Monday the seventh of May dawned a fated day. A puckle mile north of Auchpinkie, on the other side of the estuary, lived Jock Stott, in a white painted cottage on a hill inland of the main line to Aberdeen, yet still in hail of the sea. Below his kitchen window the land dropped away to the railway cutty, and on the far side was a promontory, a cliffy headland—though the cliffs were lower here than at Auchpinkie—a promontory that had a queer air to it, as if it was out of place, a misfit in the landscape. Upon this rounded lump that stuck out into the sea was a structure that, at first sight and silhouetted against the rosy dawn, looked for all the world like a fortress, a castle of some ancient and doughty Scottish legend, so square, squat, low, and massive was it. But in reality its provenance was more mundane, though of interest still.
It was no wonder that this headland seemed queer; for here in the midst of a coastline made entirely of red sandstone, issued a seam of limestone from the very bones of the earth. You would see, as you lingered in the early light, that the structure you had thought to be a castle had huge holes in its walls, and a few moments’ close inspection would reveal it to be nothing other than a vast oven—or rather, several ovens. These were lime kilns, used for centuries to burn the limestone of the headland into lime for mortar and for the fields.
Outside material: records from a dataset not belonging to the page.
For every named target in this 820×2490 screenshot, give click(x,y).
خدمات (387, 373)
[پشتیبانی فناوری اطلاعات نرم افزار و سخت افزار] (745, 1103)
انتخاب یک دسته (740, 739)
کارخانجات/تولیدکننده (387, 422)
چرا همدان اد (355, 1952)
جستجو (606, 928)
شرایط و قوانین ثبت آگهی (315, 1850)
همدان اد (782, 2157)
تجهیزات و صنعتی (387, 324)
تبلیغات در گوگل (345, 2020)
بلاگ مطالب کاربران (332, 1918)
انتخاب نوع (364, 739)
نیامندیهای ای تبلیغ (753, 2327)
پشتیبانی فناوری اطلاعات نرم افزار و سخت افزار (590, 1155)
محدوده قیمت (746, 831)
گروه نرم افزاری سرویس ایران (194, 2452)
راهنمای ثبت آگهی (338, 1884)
Latterly though, now that the building trade has lost the skill to use the old ways and lime was no longer dug and burned here, the kilns had become a favourite haunt in summer for young couples who thought that they might find privacy enough in the grassy hollows that were the long since blocked up chimneys of the ovens to engage their passions without fear of discovery; in fact the place was that popular the kilns were overbooked and you could hardly take a ten-minute daunder on a sunny day within a mile of the place without coming across some pair at it. But the local lovers had reckoned without Jock in the white cottage up the hill and his ex-MOD Barr and Stroud binoculars. Jocky looked forward to fine summer days as much as they, even if his pleasure was vicarious.
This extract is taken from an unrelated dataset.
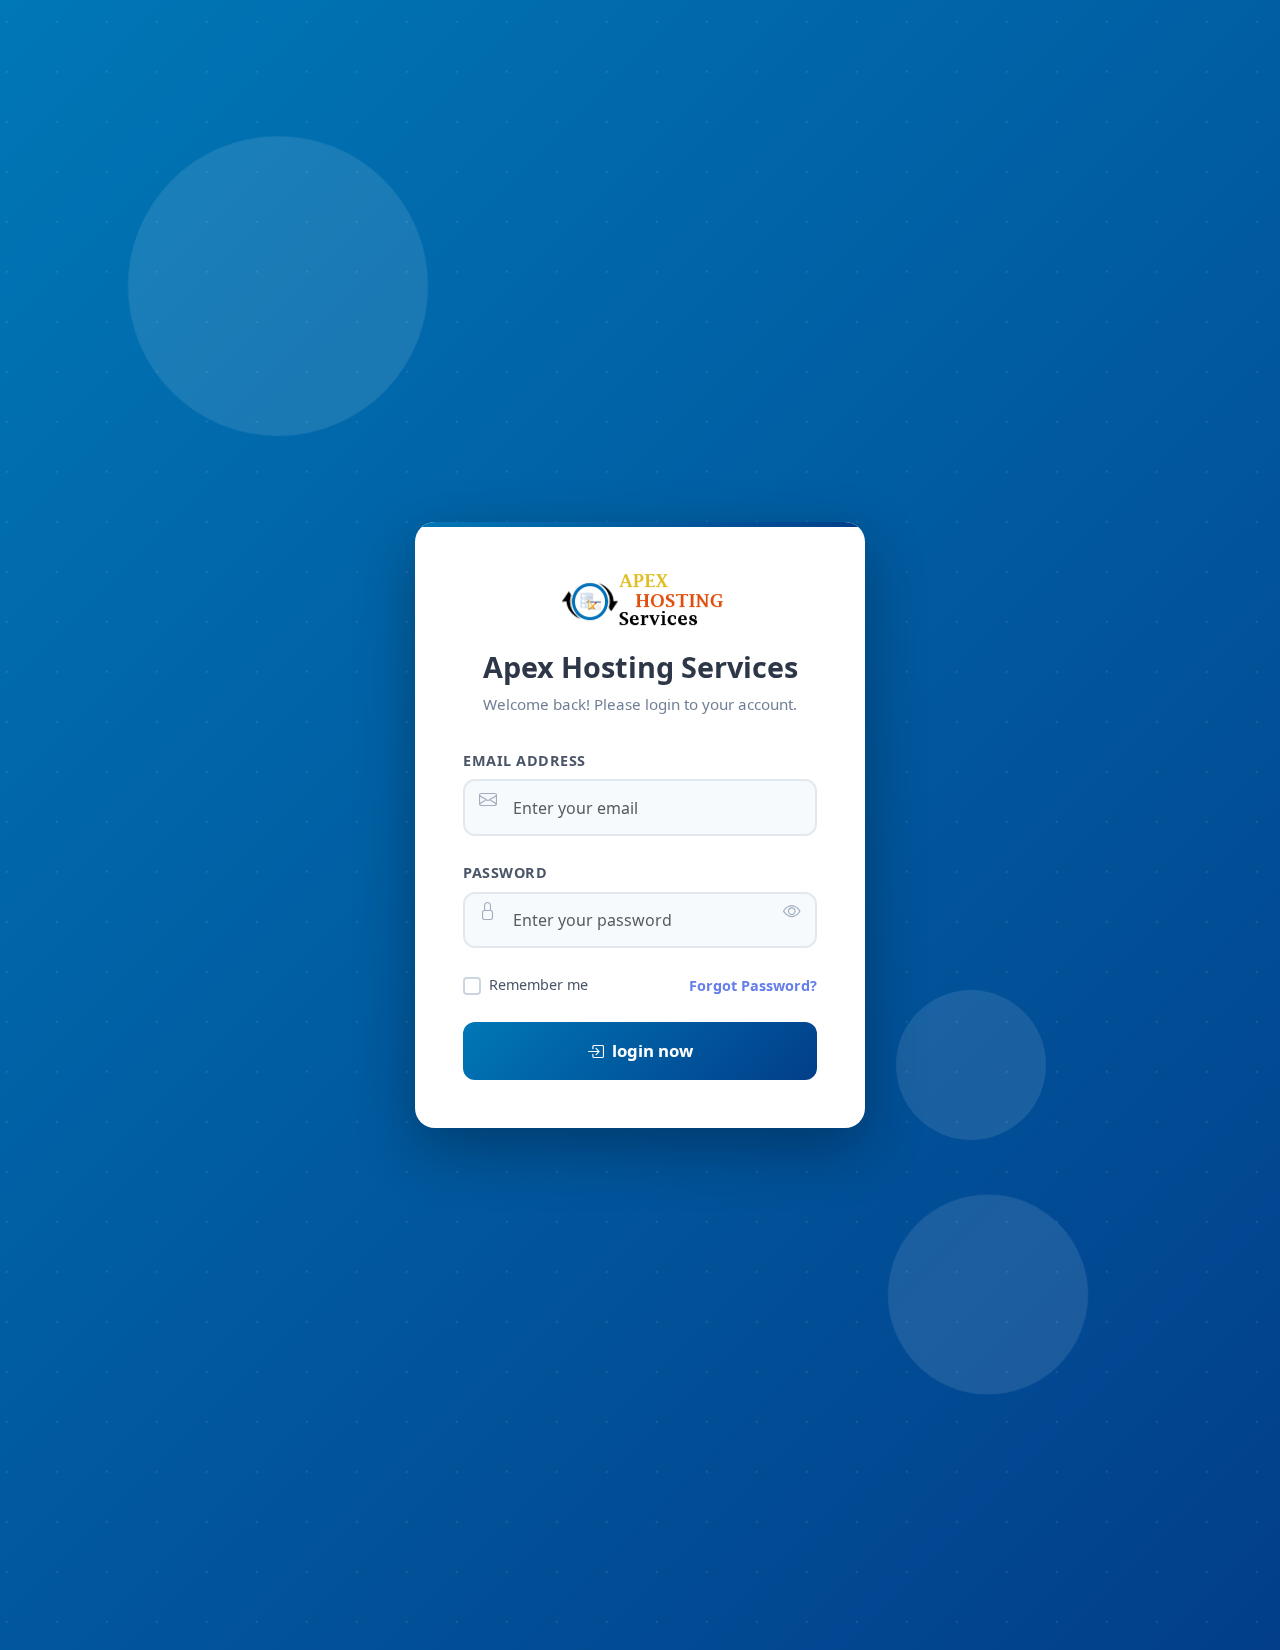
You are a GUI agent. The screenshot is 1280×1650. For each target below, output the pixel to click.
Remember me (538, 984)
But now, as he slyly parted the curtains in his kitchen window with the back of one hand and peered gleefully out into the morn, it was not to watch the alfresco connubials of the local youth. For just on his side of the lime kilns was another cottage, set right on top of the limestone headland, which had once been the home of the kilnmaster, but was now lived in by a certain Mr and Mrs Tadger. Dick and Alice came from the south—Kelso, if you must know; he was an engineer and he had a good job at a food processing factory in Montrose. For six months of the year, when the factory worked flat out canning the potatoes, peas, beans, and soft fruit that were the produce of the fertile hinterland, Dick worked nights. He liked it; the night-shift bonus was substantial, he and Alice put the money away, and they had a nice little rainy-day hoard. Forbye that, Dick liked the gowff, and this regime gave him plenty time to indulge himself.
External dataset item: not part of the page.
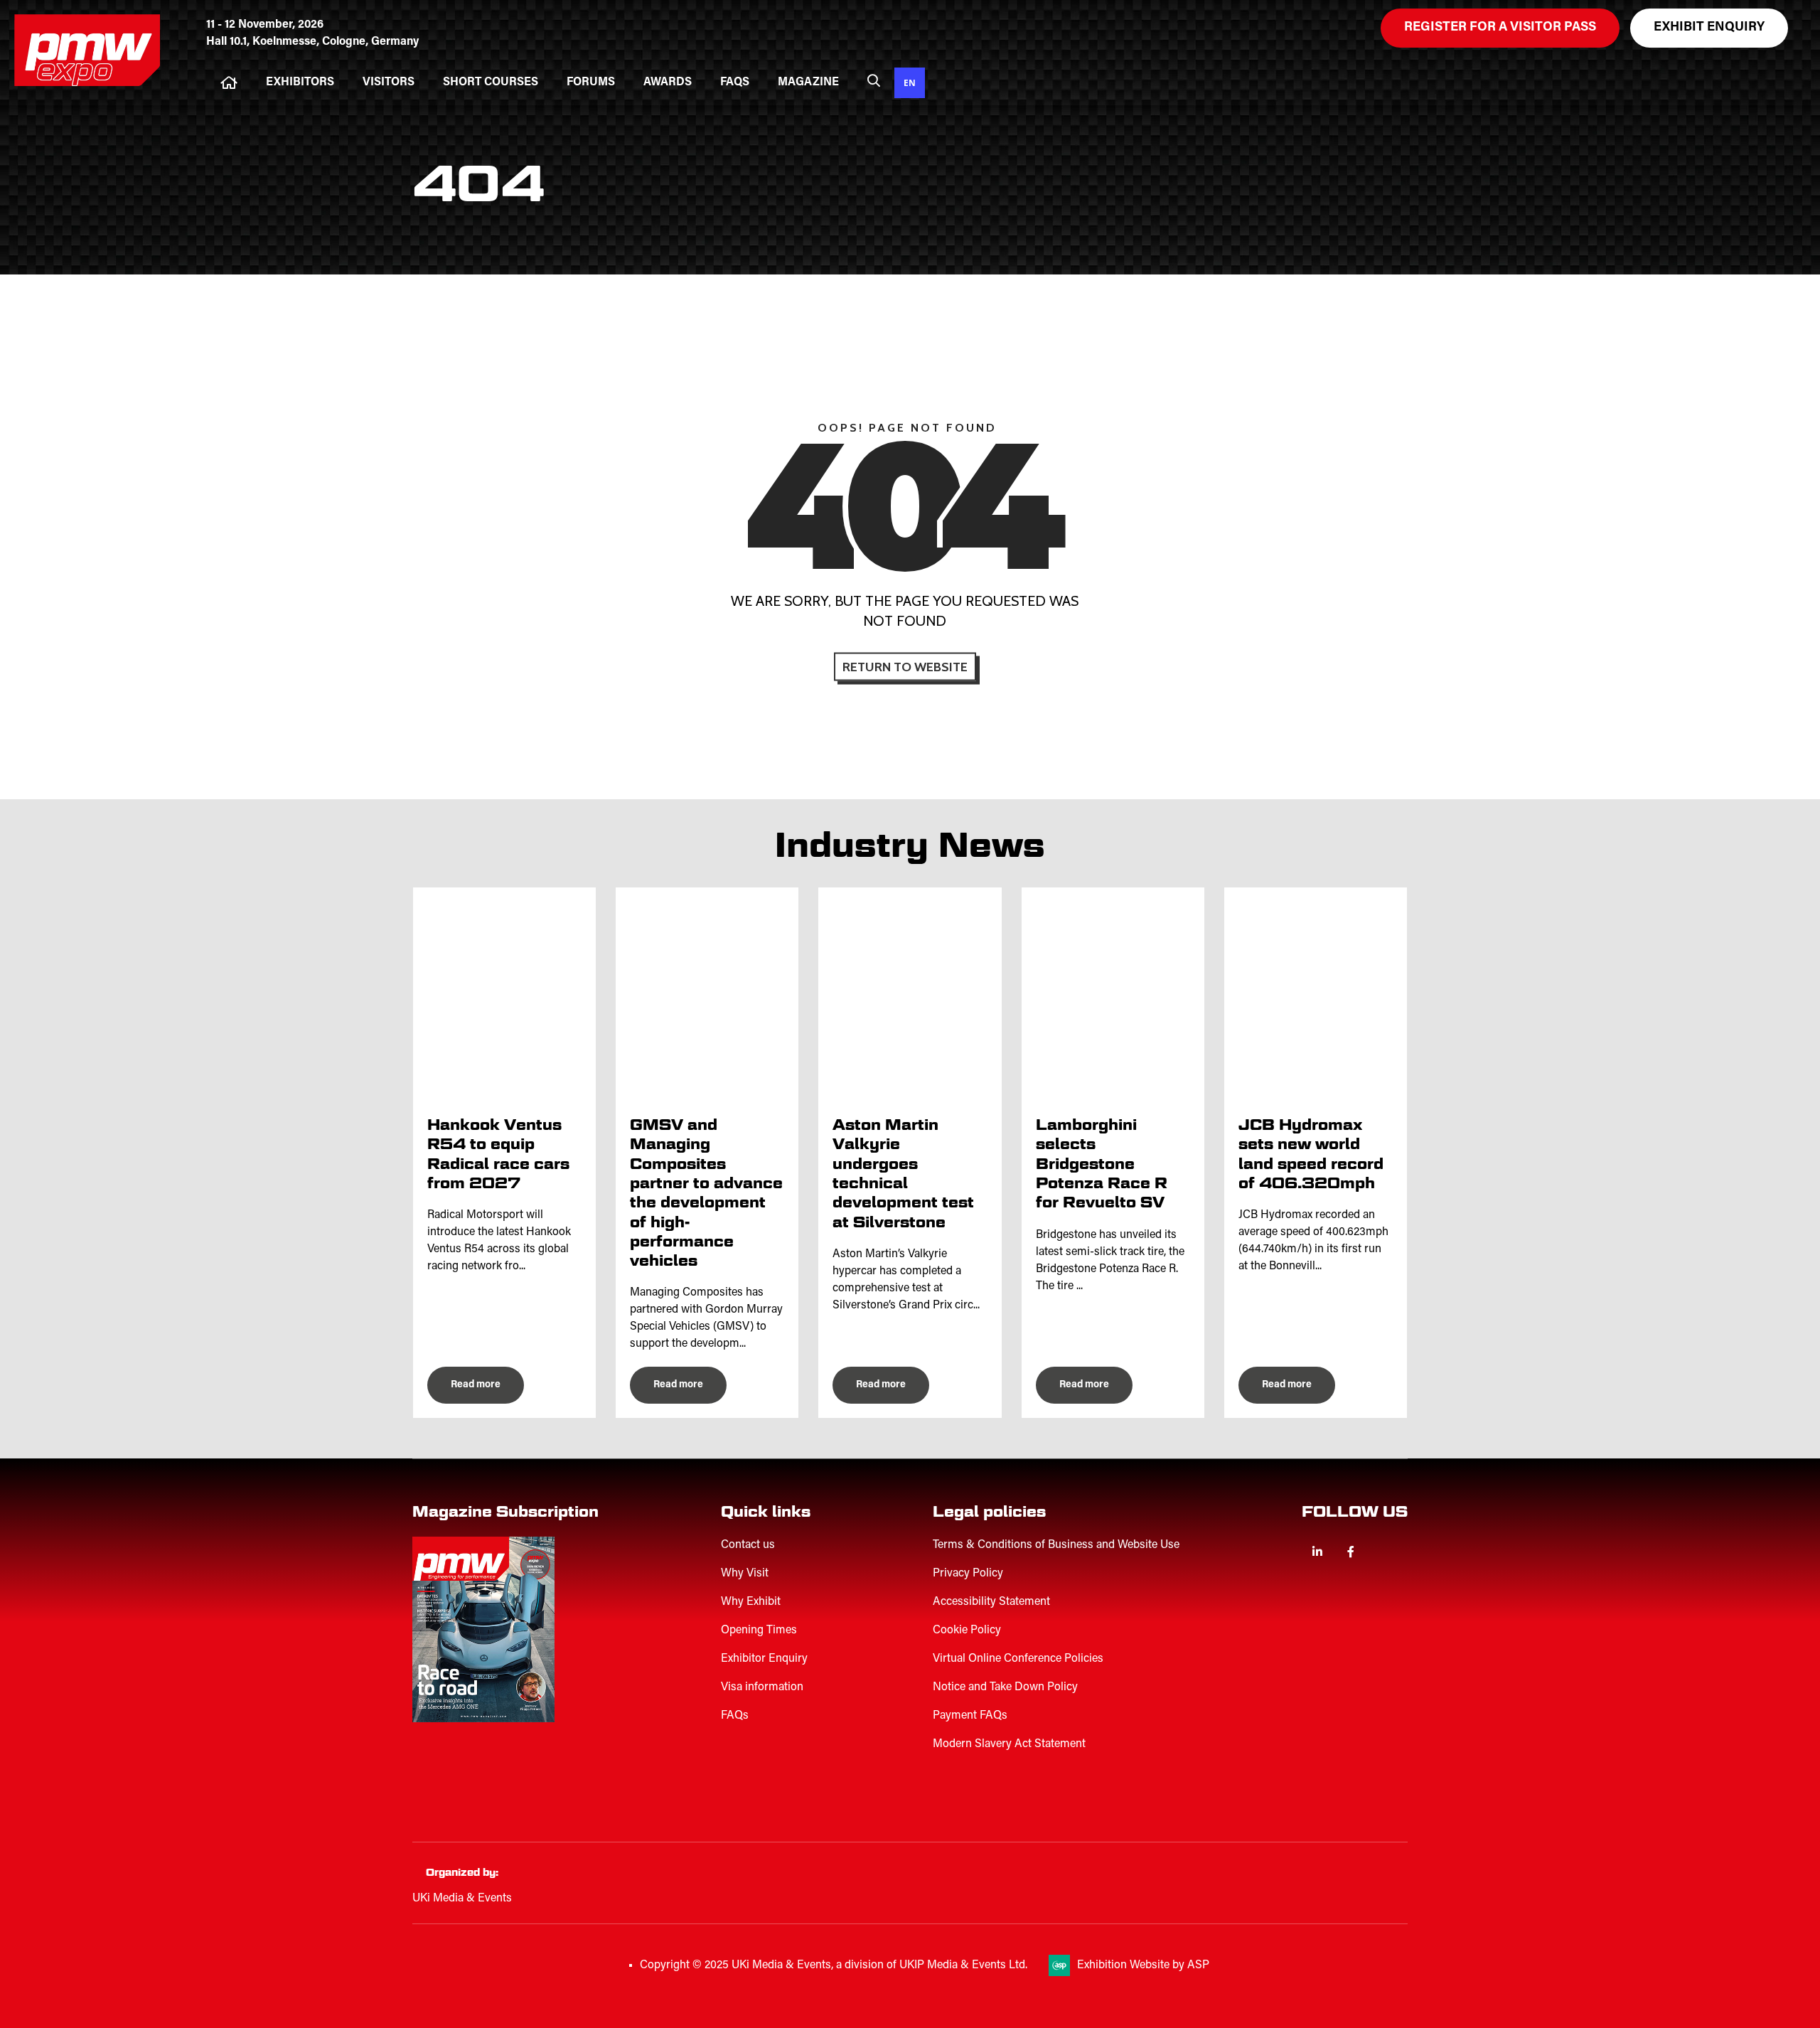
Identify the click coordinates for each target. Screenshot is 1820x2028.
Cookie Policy (967, 1630)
Alice was the daughter of a minister, and she had grown up into an uncommonly attractive and trim blonde.She also had the libido and morals of a well-brought-up alley cat, a fact that everybody but Dick was fully aware of. No-one was ever going to tell him, on account of his being built like a brick shitehouse and famously short-fused. Be that as it may, the year before, and not long after the Tadgers had moved into their cottage, Alice had somehow engineered a liaison with one Deek White, a driver for the North Star bus company. Deek was what you might cry a romantic young man, eager for instruction, like, and Alice was just delighted to oblige. She liked to keep busy, did our Alice. Got bored easily. And golf was not really her thing. Too vertical. Anyway, things could hardly have worked out better, for Deek—at Alice’s suggestion—had volunteered for the early morning country school round, a job for which he had not much competition as it involved such an early start. But Deek was smart and reliable, so to sweeten the pill his manager let him take the bus home with him to save time in the mornings. So with little effort, Deek was ideally placed to profit from Alice’s excess of urge.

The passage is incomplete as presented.